节选:
==============================

也不知道他是问我还是在感慨,我笑了笑,说:“佛说这是无情世界,何必太在意呢,千千万万众生,又有谁不是如此呢?”
“谁不是如此?好好努力吧,但愿以后混的好些。”
等到动车送咱俩回去,在火车站那的外婆家吃了饭,出来时夜色深沉。
走在灯红酒绿的繁华街道,两个人有一句、没一句地说着,回到故地,都是咱俩当初认识的地方,哭多、笑多,竟然故地重游,有那么个时候说不出话来。
就在这时,前头黑夜里,地上似乎有什么东西在爬行而来。
借着过来的汽车灯光,定睛细看,哦,原来又是那个趴在四轮木板上的乞丐,木板就在他肚腹底,他整个人躺在上头,以手撑着地,一推一推地前行着,像是一条蠕动的青虫。
这么多年了,他好像一点儿也没有改变,日以继夜地重复着这个动作,风雨无阻地重复着这条路线,从我刚来到这座城市、到我后来离开这座城市,五年多了,好像他年年都有今日、岁岁都有今朝。
在他脑袋前,放着个脸盆,盆子里洒着些冷光闪闪的银子,我和小总从他身体两旁经过,忽而像是约好似的,一低头,脸盆里哐啷两声清脆的铜板叫,滴溜溜地几圈硬币转动响,隔了好会儿才渐渐沉息。
黑暗里,我笑了笑,说:“唉,也算是给自己积些阴德吧,六道轮回到底是苦的。”
小总的声音在耳畔喃喃:“来这儿这么多年,也感觉好像从来没有给他们丢过硬币,就当是做个好事吧,希望将来我在街头流浪时,也有人会给我丢几个硬币。”

==============================

记录信息:
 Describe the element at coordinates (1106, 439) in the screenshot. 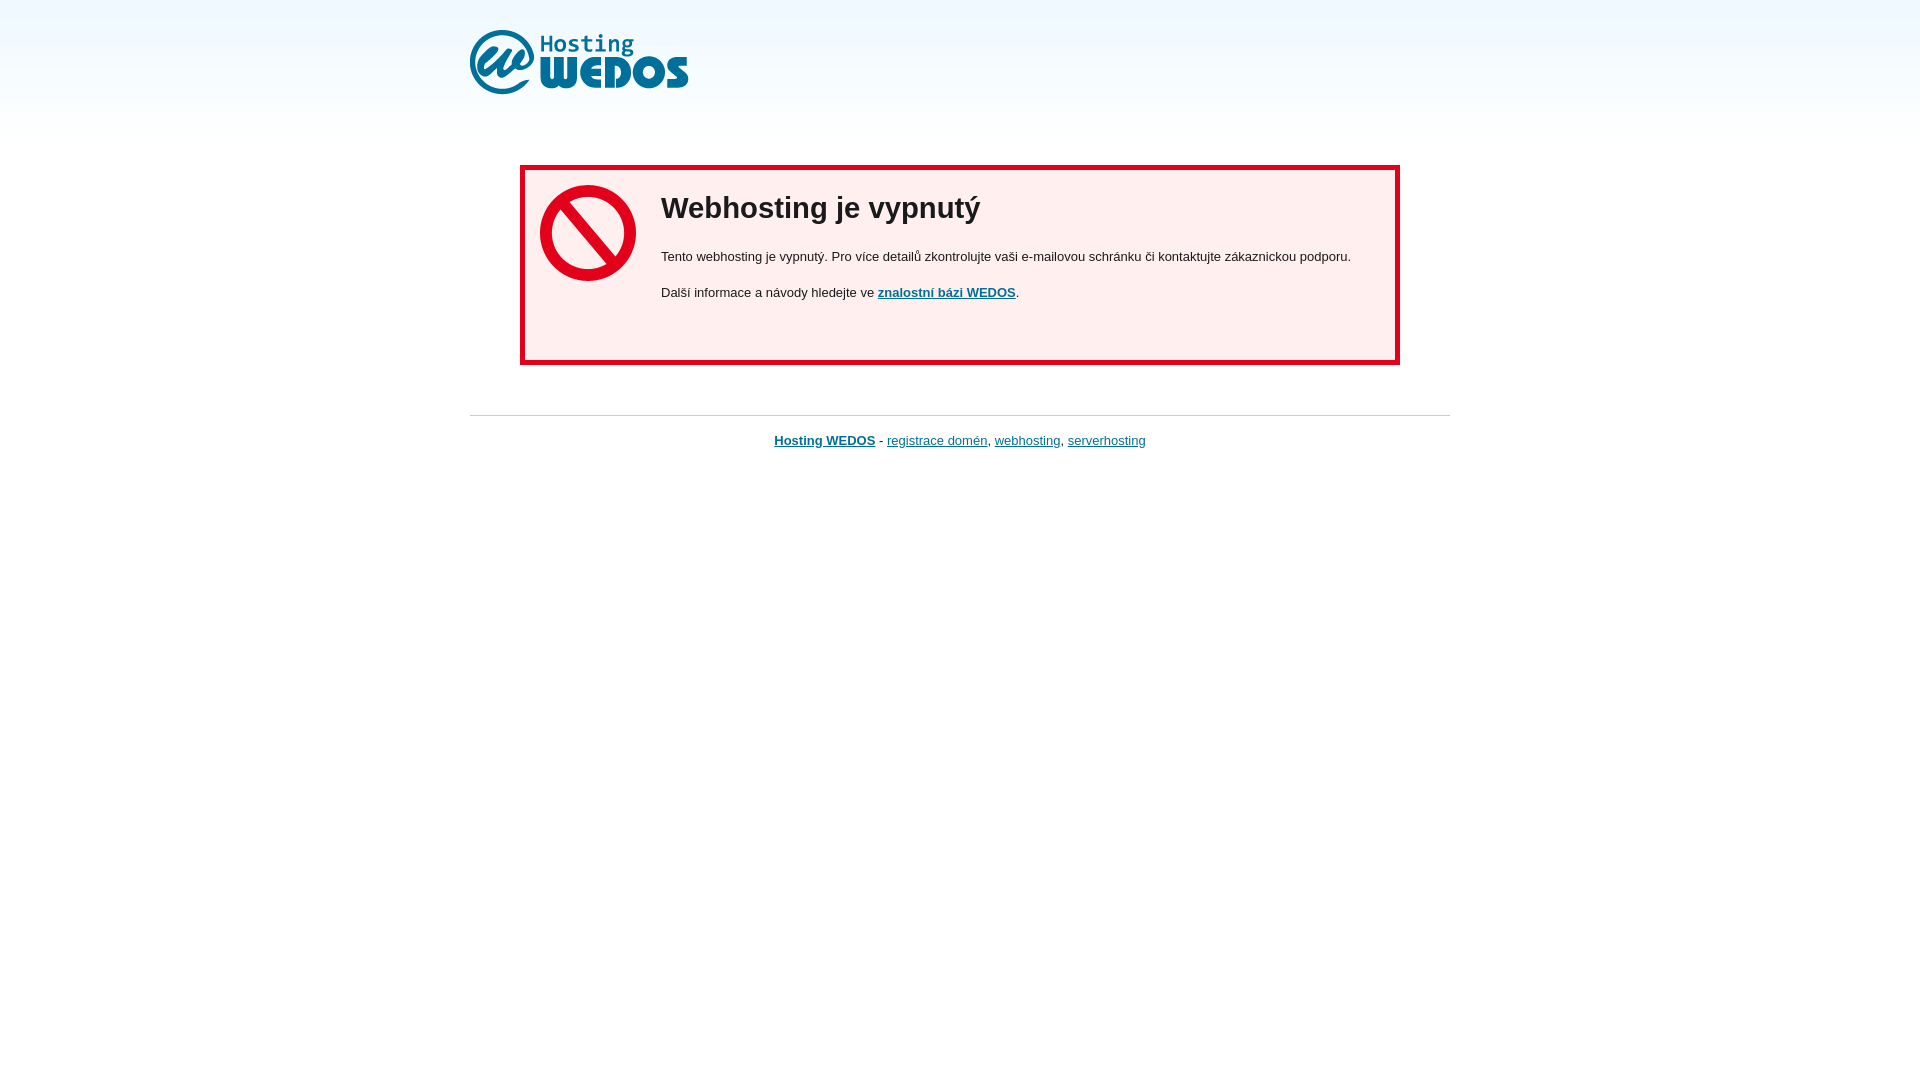

I see `'serverhosting'` at that location.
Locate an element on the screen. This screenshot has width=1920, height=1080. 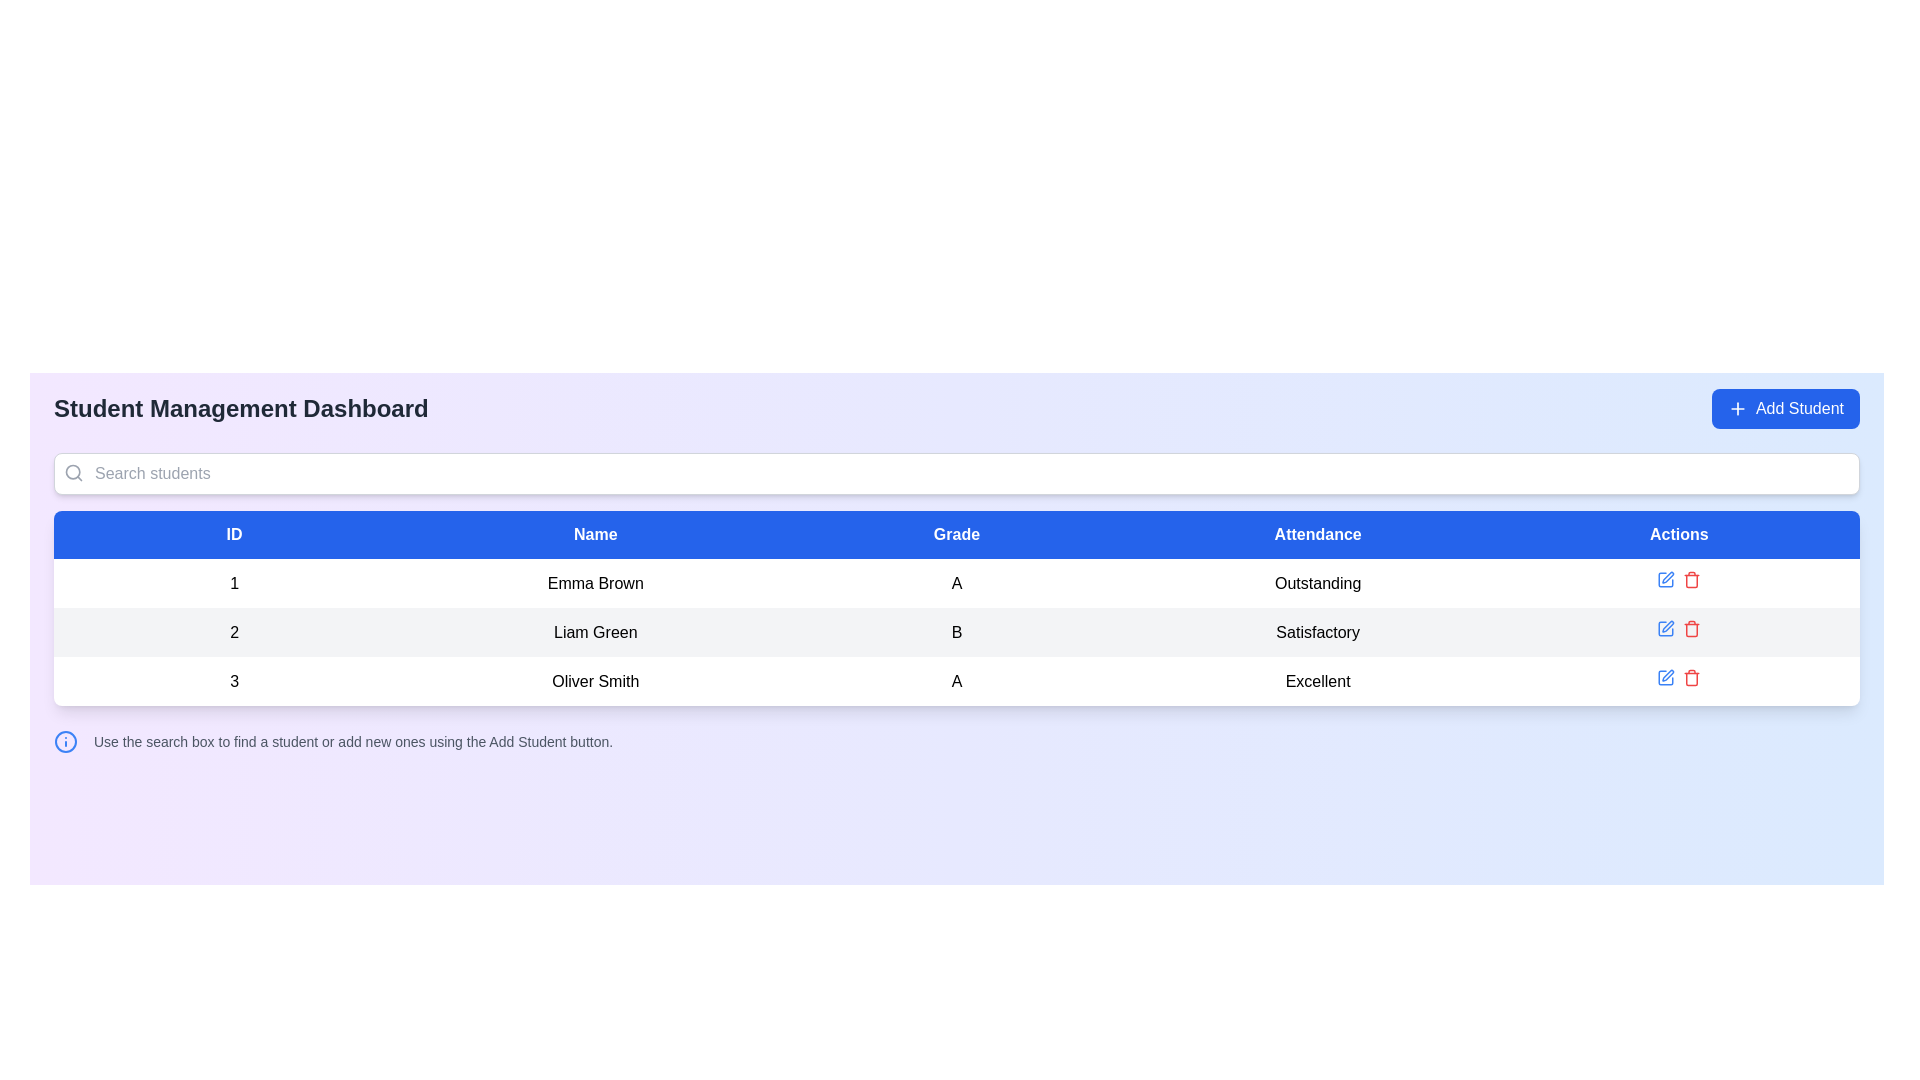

==============================

任务要求:
- A) 根据这篇夜行故地的散文,回答下列问题:
(i)坐动车回去后,两人在哪里吃的饭?
(ii)那个乞丐趴在什么东西上前行?
(iii)从"我"刚来到这座城市到后来离开,过了多长时间?
- B) 接着这篇夜行故地的散文往下写一段。

参考答案:
- A)
(i)在火车站那的外婆家。
(ii)一块四轮木板。
(iii)五年多。

- B)
“骗子骗子,骗与不骗是他们的事,做与不做是自己的事,兄弟啊,求个心安吧。”
“对的,就是求个心安,大家都不容易。”
我联想到了和小总去工厂里混饭吃的日子,是当地郊区的一家布匹厂,公交车七绕八转,拐过数道弄堂才找到,就是工业园区里一个低矮的小厂房,包吃包住,早晨八点开始,晚上二十一点结束,晚饭十七点,十八点后的时间是算加班工资的,一天下来,也大约就是八十块钱。
吃饭时,跟着群黄头发红卷毛的小青年去了,在食堂里,每个人一饭盒,打开饭盒,是焦黄湿润的米饭,感觉咬一口都能滴出水来,菜就在饭的旁边,煮烂了的大白菜,白菜间有块拇指大的肥肉。
咽了几口饭,小总就说:“这饭我吃不下啊。”
我想了想,说:“哈哈,哥们,你以后是要当领导的人啊,现在就要学会体察民情、体贴民心、体会民意,这都是从基层做起,一定要扛住啊!”
小总苦笑了个,胡乱拨了几口饭,就怔怔看着我了。
没办法,趁着午间休息的半小时,跑去小卖部搞了两个茶叶蛋,小总胃口大开,一口一个鸡蛋,眨眼消灭。
我拍着他的肩膀,嘿嘿笑:“哥们,以后等有钱了,咱得多吃些肉,不吃肉,别说是老虎打不过,估计就连蚂蚁也能把咱们咬死!”
小总望了望天,深秋的天,湛蓝洁净,他闭了眼,深深吸了口气,说:“桂花开了。”
循着花香去找,果然就在靠西侧的墙角边,看见了一株茂密昌盛的桂花树,努力一个呼吸,寒香凛冽,沁人心脾。
此后数日,小总吃饭如捡钱,能吃多少就吃多少,把自己撑得饱饱的。
我见了,心里震惊,这家伙估计是要揍死我了。
十天之后,两个人约好,找了个借口向主任提出了辞职。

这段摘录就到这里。